She wiped her eyes with the backs of her hands. ‘Oh, Driftwood, I’m so tired I could sleep for a week. But can I trust you to keep out of mischief while I sleep?’
There was a hesitation. Then, the munching continued.
‘Don’t even think about eating me.’ She drifted for a moment or two, came to again. ‘Though I don’t expect you’ll be able to stop fantasising about it. We’ll look for food. I promise – when I wake up – okay?’ She was drifting again, her voice increasingly slurred. ‘We’d better … Or our bones will end up in someone else’s hoard.’
At daybreak Alan stared up into a spindrift of snow falling through the rigging of the enormous mainmast. He couldn’t believe it – snow in what should be sub-tropical waters. He stretched out his hand to let those first tiny flakes fall into his palm, and immediately regretted it. The snowflakes scorched his skin, the freezing equivalent of sparks from a blacksmith’s forge. Even as he blew into his cupped hands, the breeze that had so conveniently filled the sails for a week grew fierce, tensing the canvases to rigid bellows and stretching taut every inch of rigging.
Forced to turn his face away from a polar blast Alan headed back to his cabin to wrap the fleecy coverings of his bunk over the existing protection of his greatcoat. When he returned to Siam’s side, his face now hooded against the snow, a rising storm was breaking about the pitching and rolling decks. The air was so cold it pained
his nostrils just to take a breath. He shouted to Siam above the howling of the wind.
‘What’s going on?’
Siam lifted his face into the wind and snow to peer directly at the lurid star that appeared in the gaps of cloud, even in daylight, and which seemed to follow their every twist and turn. Even the gnarled Olhyiu chief, who must be inured to cold, had to squint his eyes under a furrowed brow already rimed with frost.
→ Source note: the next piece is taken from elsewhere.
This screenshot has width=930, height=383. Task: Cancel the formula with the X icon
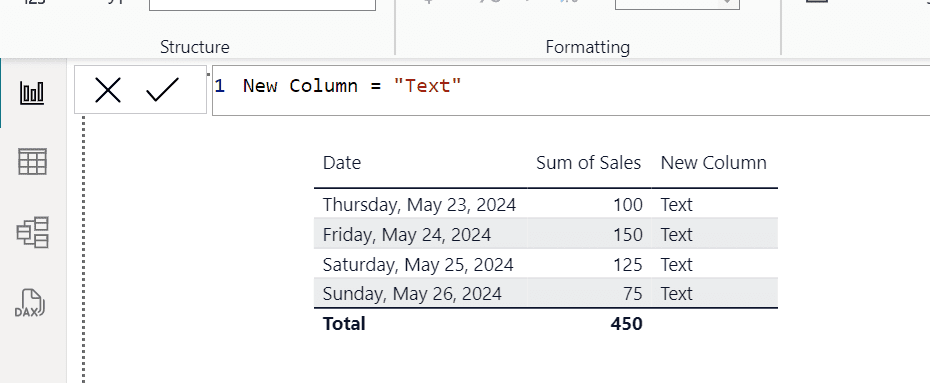point(108,91)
‘The Witch’s doing – curse her bones!’
Alan shook his head. ‘We’re still a good two days sail from the coastline, and even further from her Tower. I can’t believe the Witch can get to us here!’
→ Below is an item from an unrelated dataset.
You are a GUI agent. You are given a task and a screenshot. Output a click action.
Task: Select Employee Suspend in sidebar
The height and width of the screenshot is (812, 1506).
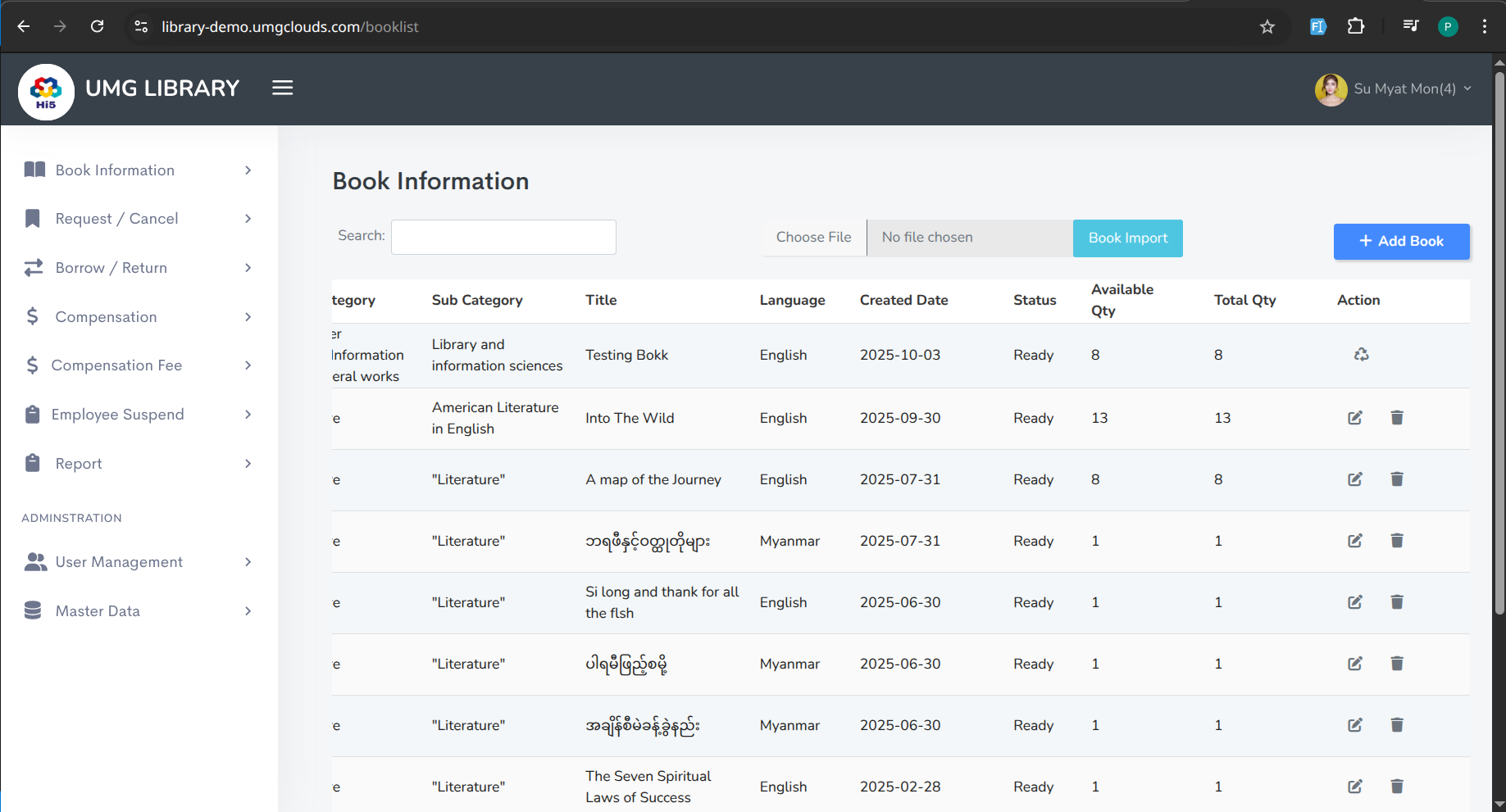pyautogui.click(x=138, y=415)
Siam shrugged, turning to the Kyra, who had stayed with them in the prow. It was the Kyra who now spoke, her eyes narrowed as they peered into the worsening weather. ‘Olc is wily. She is second in malice to the Tyrant himself. Yet even I wonder if she can cast a malengin thus far.’
‘What else would explain it?’
‘What advice did you receive from the ancient sister in the Council-in-Exile? Did she not speak to you of her fears?’
Alan frowned, thinking back. It wasn’t altogether clear what Sister Hocht had tried to tell him. ‘It was when she was dying … consumed by the deathmaw. She talked about some ancient prediction that mentioned a rath of bones.’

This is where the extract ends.